> _Work request_: Repeat word for word the portion of the profile of the artist Ziegler from "There was only" to "Francisco art world.".

> _Document excerpt_:
☆ ☆ ☆

Ziegler, a 26-year-old Mill Valley native who paints enormous graffiti-style allegorical murals across city walls, canvases and sports cars, is becoming one of the tech world’s favorite new artists. He sold his first piece to Napster founder Sean Parker. He painted a Porsche, and venture capitalist Shervin Pishevar’s McLaren (now being loaned to a museum). He has painted for Medium, Digital Garage, Sherpa Foundry, Facebook, and both Uber and Lyft. His murals are all across the Mission neighborhood of San Francisco. And his audience is growing beyond Silicon Valley: He has partnered with Vans and, this summer, with Pottery Barn Teen to make backpacks and bedding.

He met Pishevar at a Christmas party last year, and said he got the keys to Pishevar’s McLaren the next day.

“I love nice cars. It’s kind of alpha, but I love them. That car perfectly symbolizes the paradigm shift in the mentality of how they’re reintegrating art,” Ziegler said, referring broadly to influential tech figures. “It’s an expensive vehicle. Most people would leave it pristine in their garage. But here’s this guy who’s disrupting transportation, and he wants his own car to be disrupted, too.”

What’s on the car?

“It’s a dragon.”

“People say, ‘Oh, but these are the gentrifiers pushing artists out of the city,’” Ziegler said, talking about the moguls who sponsor his work. “Maybe, but I think about the Medicis, and that’s how I justify the tech thing. If you seed a culture with art, it seeds it with something unquantifiable, it seeds it with thoughts. If you look at what’s passed on, it’s not Ubers and iPhones, it’s art. The life cycles of disruption for technology is short. Ideological disruption lasts. I work with sprezzatura.”

Wait, what? How do you spell that?

“I’m really dyslexic, but it’s on the wall somewhere,” he said, and pointed to a phrase scrawled on the white-washed wall.

Ziegler, whose parents Mel and Patricia Ziegler founded Banana Republic, went to Rhode Island School of Design and Brown University, where he said he was often thrown out of art class. In his application to Yale’s art school, he said he told them they could “go screw themselves if they didn’t endorse my freedom.” He didn’t get in. Apparently, curators still bring that essay up with him.

Why did he write that?

“I meant it,” he said.

There was only one beer left, so we headed down the impossibly steep hill from his house to his favorite local brewery, Mill Valley’s Beerworks, for the second. He ordered both of us something called a Moonlight Just Enough Rope — bright, acidic, brewed in Fulton, California — and told a dirty joke about limp rope. He wanted to know why it mattered to me that his parents started Banana Republic. He asked if it was too “alpha” that he ordered my drink for me. He just got an apartment in Brooklyn, but said he prefers the San Francisco art world.

☆ ☆ ☆

> _Material provided_:
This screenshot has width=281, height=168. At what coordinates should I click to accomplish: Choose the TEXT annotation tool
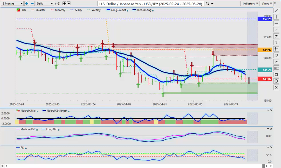pyautogui.click(x=276, y=68)
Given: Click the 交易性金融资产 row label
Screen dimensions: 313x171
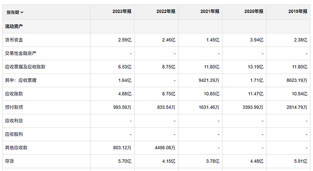Looking at the screenshot, I should (21, 53).
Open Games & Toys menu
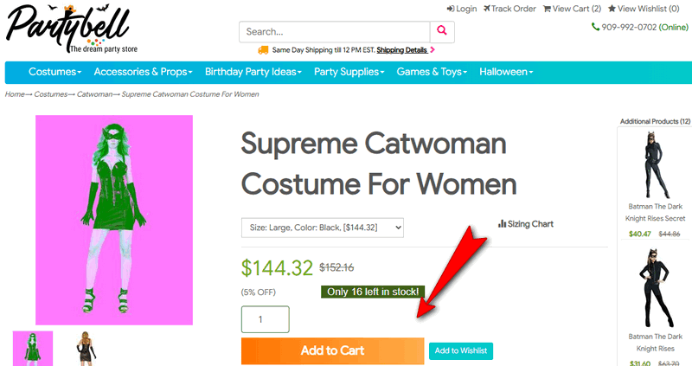Image resolution: width=692 pixels, height=366 pixels. pos(431,72)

☆ ☆ ☆

> _Reply to the task_:
There was only one beer left, so we headed down the impossibly steep hill from his house to his favorite local brewery, Mill Valley’s Beerworks, for the second. He ordered both of us something called a Moonlight Just Enough Rope — bright, acidic, brewed in Fulton, California — and told a dirty joke about limp rope. He wanted to know why it mattered to me that his parents started Banana Republic. He asked if it was too “alpha” that he ordered my drink for me. He just got an apartment in Brooklyn, but said he prefers the San Francisco art world.